■ **PASSAGE**:
(begin)
# Creating your own text using [Tesseract OCR](https://github.com/tesseract-ocr/tesseract)
If available OCR is too bad, we can manually create our own. Here are some ideas on what to try:
**Improve image quality and text orientation**
We will use a custom Python script developed at ONB for use in two projects supported by CLARIAH-AT (see https://clariah.at/en/projects/machine-learning-suite-iiif-resources/ and https://clariah.at/en/projects/esperanto-newspaper-excerpts/). The script is intended for use on historic scans and will remove scanning borders, deskew the image as well as convert to gray scale. See also the demonstration of this script at the ANNO event 2023 (https://labs.onb.ac.at/gitlab/labs-team/anno-event-2023).
**Improve data basis of OCR software**
For German Fraktur script Tesseract with default data will not give good results. We can use specialized models trained for Fraktur from https://ub-backup.bib.uni-mannheim.de/~stweil/tesstrain/. For example:
### Apply Tesseract to original and preprocessed images
This assumes your system has Tesseract installed and that it is available (i.e. added to the PATH variable) under the command `tesseract`. We make the call with the following options:
- language data `-l deu+Fraktur+frk`: provided by Tesseract for German and Fraktur scripts (see https://github.com/tesseract-ocr/tessdata_best)
- page segmentation mode `--psm 3`: Fully automatic page segmentation, but no OSD. (Default). You can see other available modes using the command `tesseract --help-extra`
(end)
■ **RECORD EXTRACTS**:
(begin)
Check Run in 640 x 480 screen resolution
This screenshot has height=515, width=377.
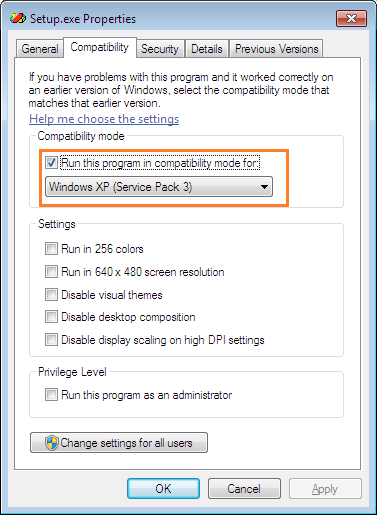click(51, 272)
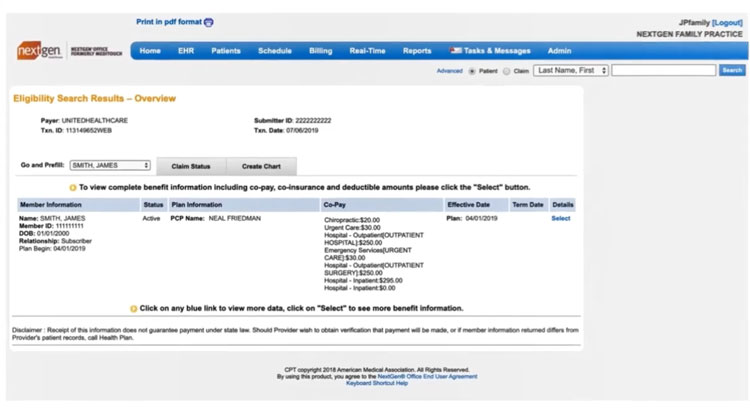Select the Patient radio button
The image size is (750, 412).
[x=472, y=71]
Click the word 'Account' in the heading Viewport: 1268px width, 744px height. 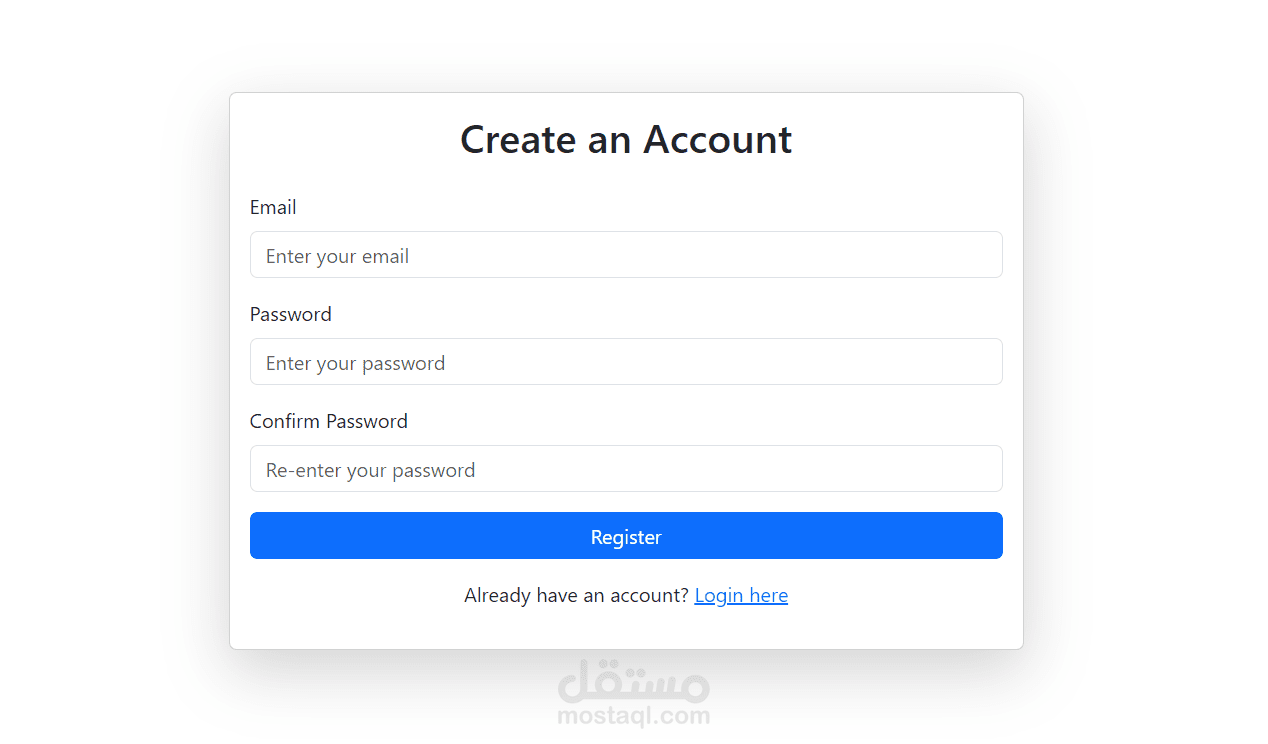717,139
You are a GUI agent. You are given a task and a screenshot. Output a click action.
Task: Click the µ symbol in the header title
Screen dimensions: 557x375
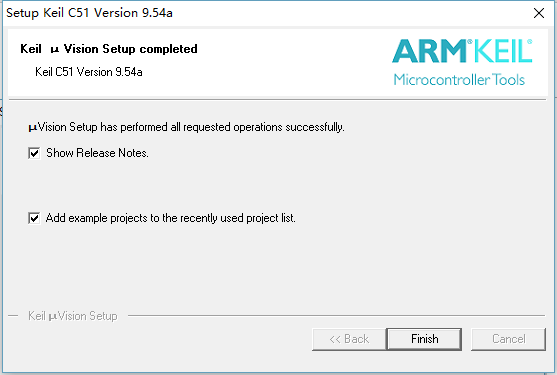[x=54, y=50]
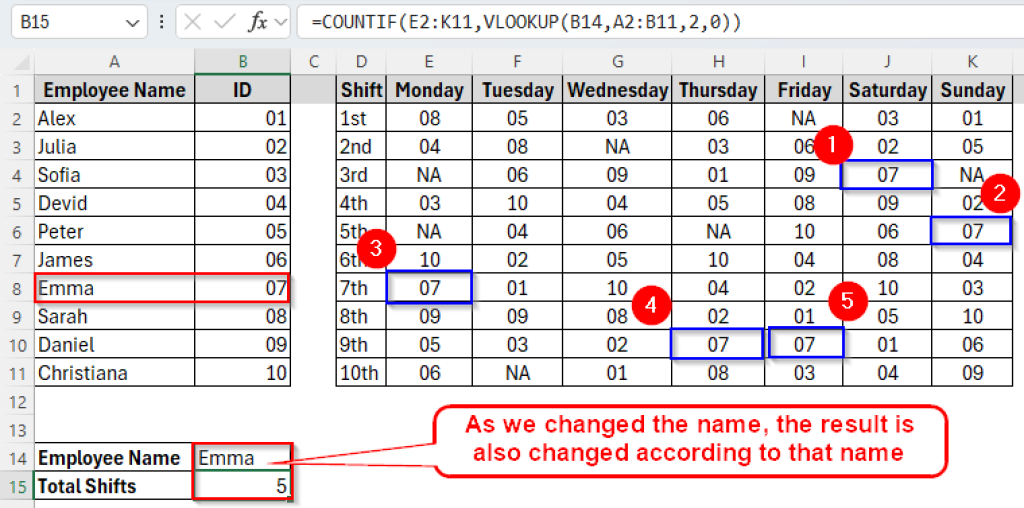
Task: Select column header H
Action: coord(718,62)
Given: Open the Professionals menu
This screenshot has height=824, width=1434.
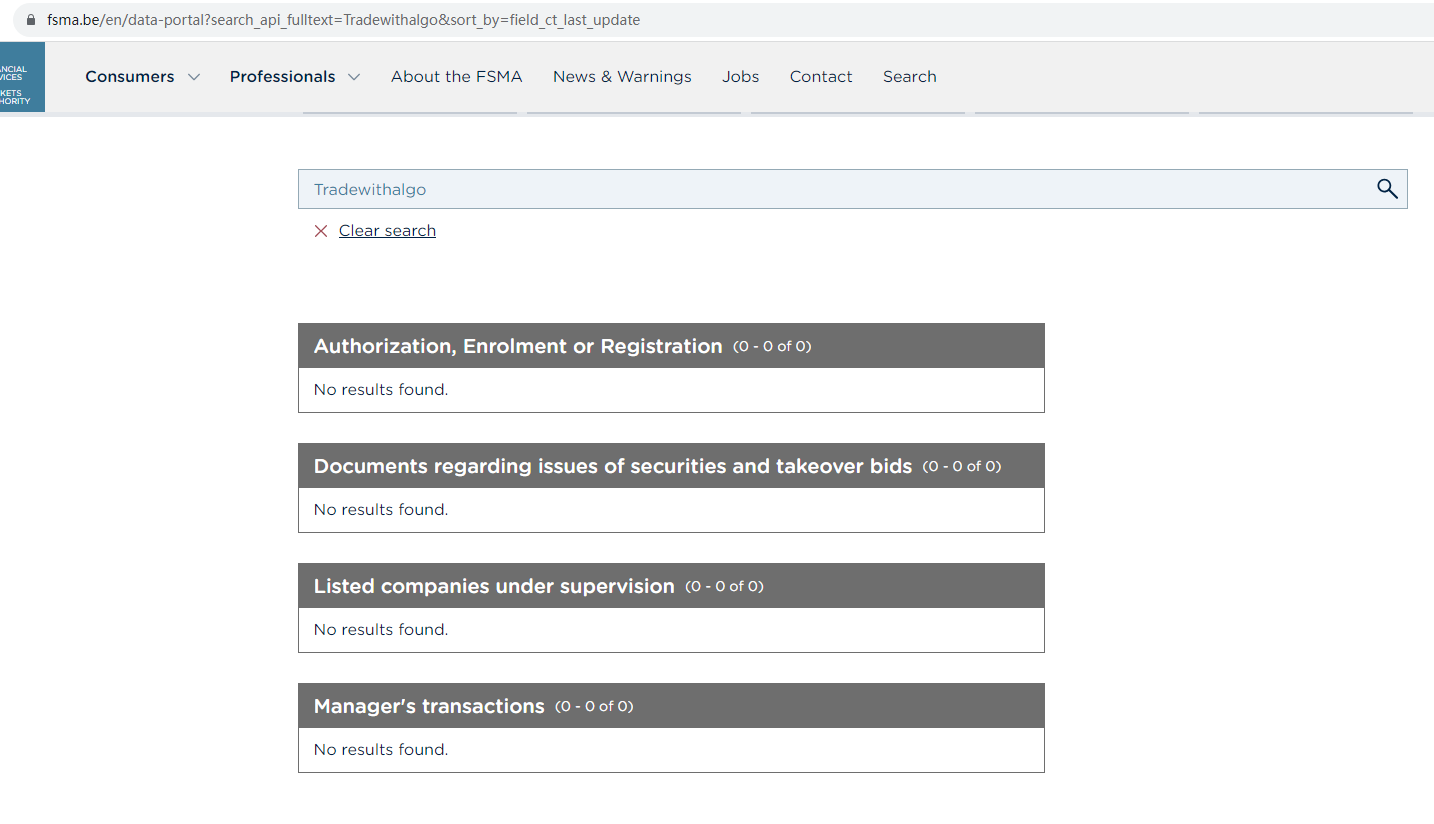Looking at the screenshot, I should point(282,77).
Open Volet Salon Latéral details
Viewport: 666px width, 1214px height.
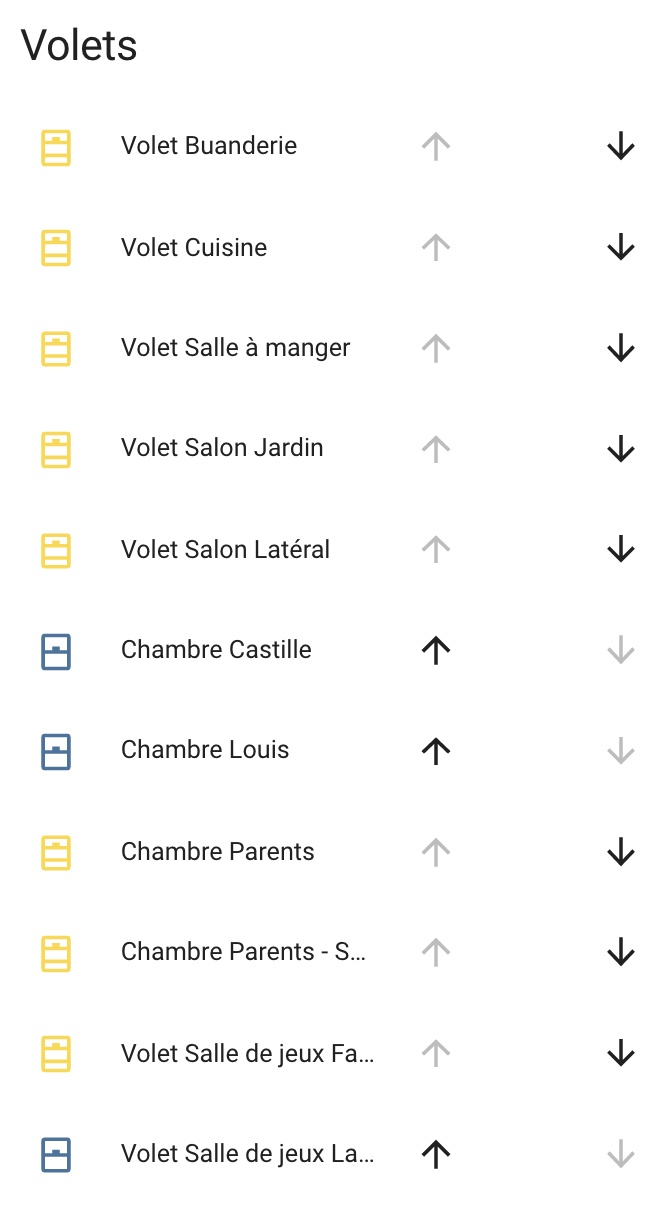pyautogui.click(x=225, y=549)
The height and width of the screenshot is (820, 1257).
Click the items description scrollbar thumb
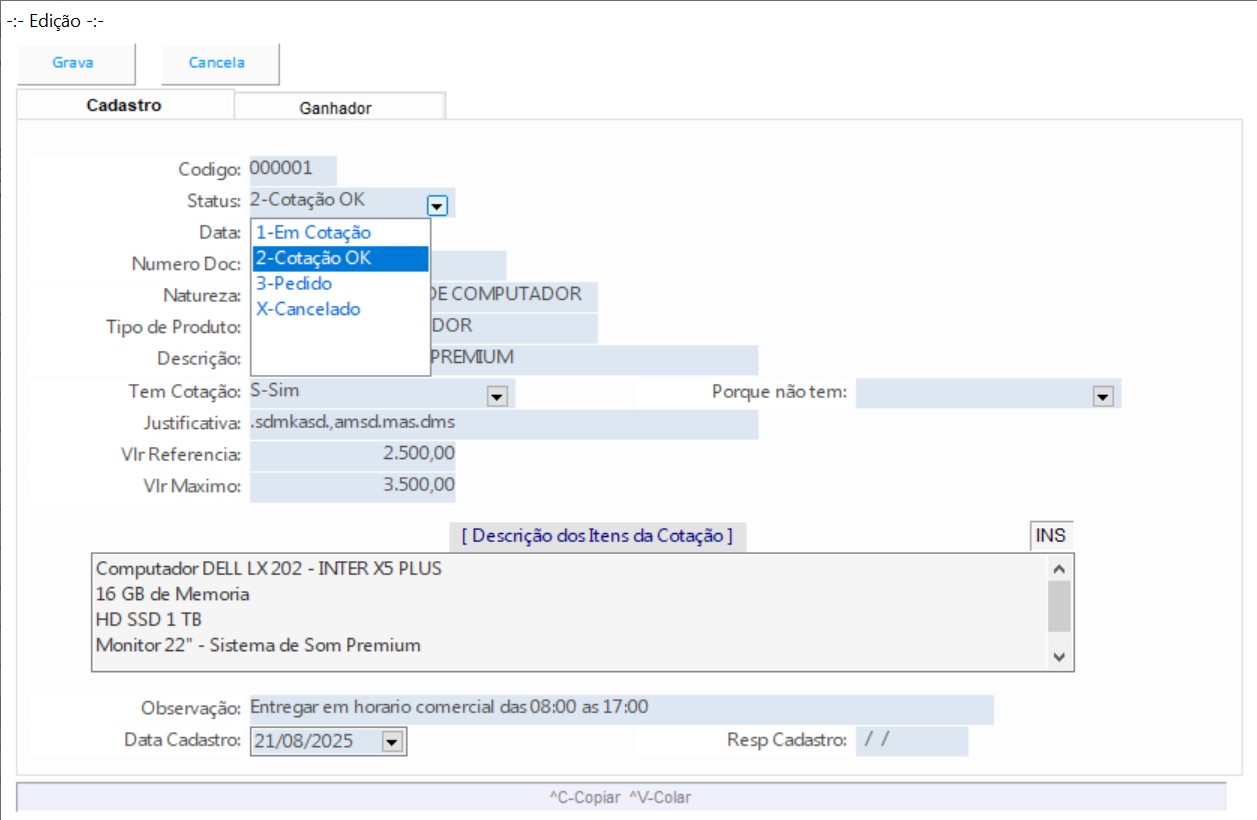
(end)
■ **STATED TASK**:
In the Tesseract guide, what does the custom Python script do to historic scans? The records play no part in what comes next.

■ **ANSWER TO THIS TASK**:
It removes scanning borders, deskews the image, and converts it to gray scale.